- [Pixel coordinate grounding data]
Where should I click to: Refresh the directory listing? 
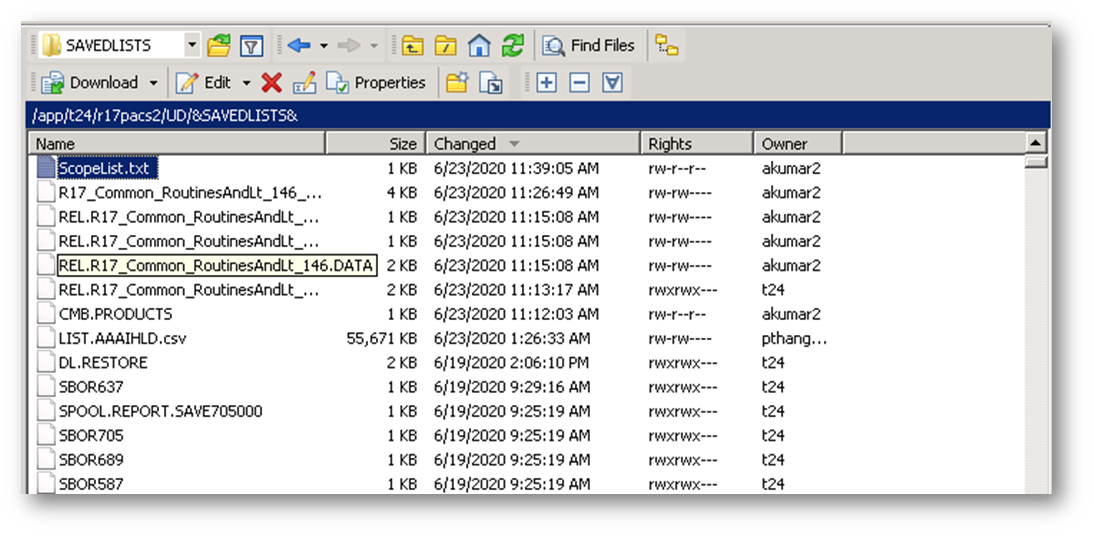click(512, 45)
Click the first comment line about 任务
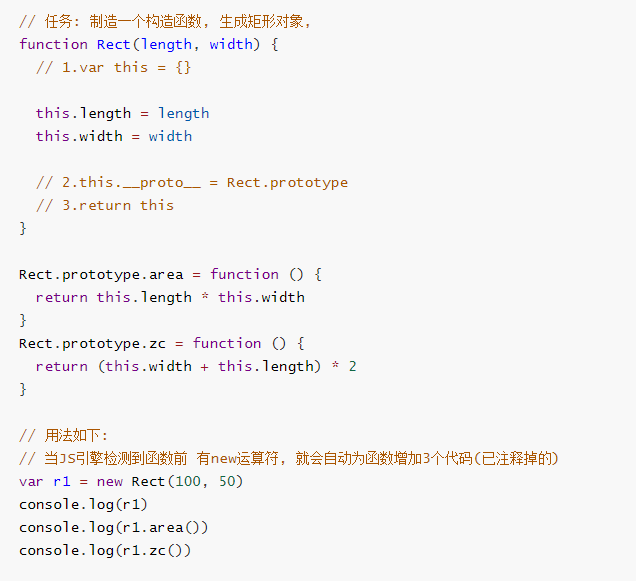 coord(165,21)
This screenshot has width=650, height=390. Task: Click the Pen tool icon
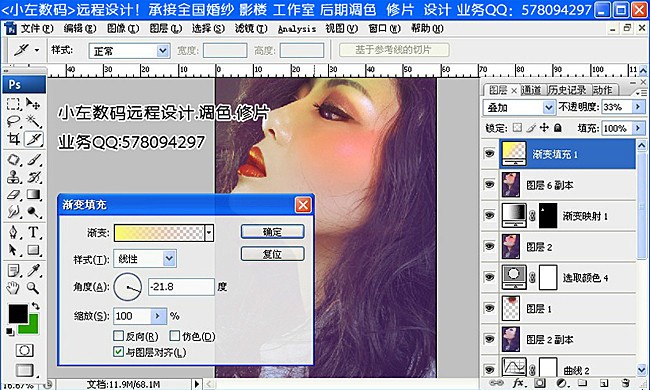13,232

- [Task brief]
Hand back the data above exactly, leaving out all pictures.

- [Reply]
Where should I click to: Refresh the directory listing? 
click(512, 45)
Click the first comment line about 任务
 coord(165,21)
This screenshot has width=650, height=390. Task: Click the Pen tool icon
13,232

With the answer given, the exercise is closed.